# [Work instructions]
Go through the entries, filter for the word "Image", and copy every line that has it.

─── Record excerpts

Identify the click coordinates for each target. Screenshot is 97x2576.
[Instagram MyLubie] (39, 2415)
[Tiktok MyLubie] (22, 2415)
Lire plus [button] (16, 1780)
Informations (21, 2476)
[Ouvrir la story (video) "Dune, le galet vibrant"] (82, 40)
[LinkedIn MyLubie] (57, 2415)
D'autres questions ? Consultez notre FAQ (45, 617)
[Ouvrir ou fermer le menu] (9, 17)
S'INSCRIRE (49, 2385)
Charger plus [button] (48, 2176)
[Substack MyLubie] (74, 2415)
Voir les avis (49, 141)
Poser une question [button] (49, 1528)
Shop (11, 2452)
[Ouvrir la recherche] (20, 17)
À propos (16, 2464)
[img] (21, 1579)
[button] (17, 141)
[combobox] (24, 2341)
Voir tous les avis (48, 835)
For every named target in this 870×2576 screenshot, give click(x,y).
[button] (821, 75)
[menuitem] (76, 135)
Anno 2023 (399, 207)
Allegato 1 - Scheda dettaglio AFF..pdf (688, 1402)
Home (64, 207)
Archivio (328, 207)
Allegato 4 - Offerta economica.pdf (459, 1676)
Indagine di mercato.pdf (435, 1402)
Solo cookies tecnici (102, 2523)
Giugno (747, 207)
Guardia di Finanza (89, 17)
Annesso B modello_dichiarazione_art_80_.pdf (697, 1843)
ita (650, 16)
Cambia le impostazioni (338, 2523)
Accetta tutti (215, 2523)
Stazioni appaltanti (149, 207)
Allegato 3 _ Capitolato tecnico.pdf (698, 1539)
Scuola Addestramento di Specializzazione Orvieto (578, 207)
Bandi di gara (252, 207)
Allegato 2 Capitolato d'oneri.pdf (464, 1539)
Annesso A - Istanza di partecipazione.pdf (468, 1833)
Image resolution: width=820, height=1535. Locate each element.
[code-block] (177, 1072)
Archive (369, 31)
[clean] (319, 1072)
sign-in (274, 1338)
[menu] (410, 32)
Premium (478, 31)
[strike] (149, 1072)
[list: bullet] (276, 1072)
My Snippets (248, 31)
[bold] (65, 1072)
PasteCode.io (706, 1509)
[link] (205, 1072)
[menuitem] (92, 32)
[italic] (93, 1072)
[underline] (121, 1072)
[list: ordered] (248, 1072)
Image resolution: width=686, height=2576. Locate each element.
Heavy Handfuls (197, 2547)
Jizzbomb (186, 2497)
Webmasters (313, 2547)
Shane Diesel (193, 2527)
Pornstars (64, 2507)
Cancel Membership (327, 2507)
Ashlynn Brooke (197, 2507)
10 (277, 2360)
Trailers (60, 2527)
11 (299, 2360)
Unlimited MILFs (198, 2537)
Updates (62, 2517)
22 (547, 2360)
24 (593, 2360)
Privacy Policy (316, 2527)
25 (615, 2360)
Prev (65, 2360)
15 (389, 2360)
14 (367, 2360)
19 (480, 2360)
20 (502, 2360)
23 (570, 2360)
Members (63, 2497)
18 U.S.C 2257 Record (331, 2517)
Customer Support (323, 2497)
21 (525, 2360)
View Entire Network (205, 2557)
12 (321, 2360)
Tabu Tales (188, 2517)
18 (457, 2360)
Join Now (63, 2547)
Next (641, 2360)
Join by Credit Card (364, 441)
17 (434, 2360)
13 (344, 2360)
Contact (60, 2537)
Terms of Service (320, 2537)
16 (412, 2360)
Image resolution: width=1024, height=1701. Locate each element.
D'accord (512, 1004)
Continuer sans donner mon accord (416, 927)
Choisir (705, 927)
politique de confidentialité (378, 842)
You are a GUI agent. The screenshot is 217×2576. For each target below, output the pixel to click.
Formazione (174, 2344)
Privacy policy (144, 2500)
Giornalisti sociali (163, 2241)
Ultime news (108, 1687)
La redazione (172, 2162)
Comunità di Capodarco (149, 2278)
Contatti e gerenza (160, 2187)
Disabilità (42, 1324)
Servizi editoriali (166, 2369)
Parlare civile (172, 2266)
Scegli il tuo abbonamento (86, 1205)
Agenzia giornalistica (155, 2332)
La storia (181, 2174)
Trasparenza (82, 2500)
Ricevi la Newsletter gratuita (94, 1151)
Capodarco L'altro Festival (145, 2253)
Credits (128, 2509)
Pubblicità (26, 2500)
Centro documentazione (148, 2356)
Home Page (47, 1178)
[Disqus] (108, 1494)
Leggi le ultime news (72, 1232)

──────

# [Response area]
Image resolution: width=820, height=1535. Locate each element.
Image resolution: width=686, height=2576. Locate each element.
Image resolution: width=1024, height=1701. Locate each element.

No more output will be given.